Canada’s approach to ransomware payments
Canada’s regulatory equivalent to OFAC and FinCEN is the Financial Transactions and Reports Analysis Centre of Canada (“FINTRAC”). Among other things, FINTRAC is responsible for the enforcement of Canadian anti-money laundering and terrorist financing legislation, the Proceeds of Crime (Money Laundering) and Terrorist Financing Act (“PCMLTFA”) and its associated regulations, which impose obligations on reporting entities including financial institutions, securities dealers, money services businesses and casinos (among others). FINTRAC has noted in a policy interpretation that while the act of sending ransomware funds, usually in the form of virtual currency, is not contrary to the PCMLTFA, reporting entities may suspect that the transaction is related to money laundering or the financing of terrorist activity because of the destination of the transaction. In such cases, the sender would be obligated to submit a suspicious transaction report to FINTRAC. In addition, any company providing services in respect of any payment they suspect may be related to money laundering or terrorist financing should seek advice regarding issues related to the proceeds of crime provisions under the Criminal Code.

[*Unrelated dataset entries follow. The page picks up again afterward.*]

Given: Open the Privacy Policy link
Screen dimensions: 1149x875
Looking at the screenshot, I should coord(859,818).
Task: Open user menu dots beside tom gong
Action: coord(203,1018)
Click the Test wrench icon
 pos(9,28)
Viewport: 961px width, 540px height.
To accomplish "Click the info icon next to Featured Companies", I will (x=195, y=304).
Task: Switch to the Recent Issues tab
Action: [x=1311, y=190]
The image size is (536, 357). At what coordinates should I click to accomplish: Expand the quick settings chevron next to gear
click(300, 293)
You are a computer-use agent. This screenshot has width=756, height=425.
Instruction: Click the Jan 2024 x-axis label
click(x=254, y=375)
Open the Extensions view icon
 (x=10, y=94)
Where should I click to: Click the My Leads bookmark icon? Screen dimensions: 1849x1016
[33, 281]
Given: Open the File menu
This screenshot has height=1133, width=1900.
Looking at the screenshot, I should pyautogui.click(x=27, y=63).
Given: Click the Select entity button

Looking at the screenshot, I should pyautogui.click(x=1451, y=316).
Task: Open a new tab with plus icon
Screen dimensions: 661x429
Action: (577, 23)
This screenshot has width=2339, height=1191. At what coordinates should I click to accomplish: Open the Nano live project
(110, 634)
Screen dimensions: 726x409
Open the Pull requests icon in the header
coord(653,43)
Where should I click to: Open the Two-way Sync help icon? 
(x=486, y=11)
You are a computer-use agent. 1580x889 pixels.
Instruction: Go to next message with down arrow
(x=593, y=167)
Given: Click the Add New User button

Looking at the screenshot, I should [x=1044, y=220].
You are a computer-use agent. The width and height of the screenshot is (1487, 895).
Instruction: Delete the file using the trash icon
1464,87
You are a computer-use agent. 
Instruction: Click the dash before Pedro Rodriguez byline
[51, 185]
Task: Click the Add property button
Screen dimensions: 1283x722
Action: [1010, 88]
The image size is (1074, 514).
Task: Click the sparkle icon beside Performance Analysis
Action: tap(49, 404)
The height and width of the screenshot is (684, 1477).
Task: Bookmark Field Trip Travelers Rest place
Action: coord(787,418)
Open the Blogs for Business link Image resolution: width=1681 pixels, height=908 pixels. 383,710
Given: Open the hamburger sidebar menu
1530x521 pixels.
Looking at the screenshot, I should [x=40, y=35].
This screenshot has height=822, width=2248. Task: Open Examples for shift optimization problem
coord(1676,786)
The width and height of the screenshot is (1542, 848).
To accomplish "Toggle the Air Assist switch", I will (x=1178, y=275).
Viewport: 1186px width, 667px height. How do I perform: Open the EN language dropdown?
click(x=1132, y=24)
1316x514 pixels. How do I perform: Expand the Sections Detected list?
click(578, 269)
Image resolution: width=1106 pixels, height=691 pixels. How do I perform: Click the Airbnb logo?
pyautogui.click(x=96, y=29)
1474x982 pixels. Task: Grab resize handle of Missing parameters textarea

Like the U.S., Canada also has specific sanctions laws, which apply to all Canadians and Canadian businesses operating outside of Canada. Unlike the U.S., Canada maintains no standalone list of sanctioned persons. Rather, Canadian sanctions laws, including various lists of sanctioned persons, are set out in the Criminal Code, the Freeing Assets of Corrupt Foreign Officials Act, the Special Economic Measures Act, the United Nations Act, and the Justice for Victims of Corrupt Foreign Officials Act (Sergei Magnitsky Law). These statutes prohibit dealings with sanctioned persons, although such prohibitions may include a knowledge qualifier.
Proactive steps
As a proactive consideration, companies should develop and maintain a comprehensive internal data incident response protocol. Through ensuring proper data security and privacy protection measures from the outset, companies can better protect confidential information and proactively avoid the risk of a ransomware attack. Within this broader policy, it is critical to develop a sub-protocol specifically covering ransomware attacks. This sub-protocol should articulate the key considerations that are unique to data extortion, including applicable sanctions and relevant anti-money laundering legislation. Through ensuring full compliance with any applicable sanctions or anti-money laundering legislation, companies can more confidently navigate their ability to respond to a ransomware attack and abide by any necessary reporting obligations. Additionally, companies should ensure that they have appropriate insurance coverage in place for these types of payments – both in terms of a sufficient quantum of funds and an adequate scope of coverage.
If a company becomes the victim of a ransomware attack or is asked to facilitate any transaction that may be connected to a ransomware payment, it should seek the advice of counsel.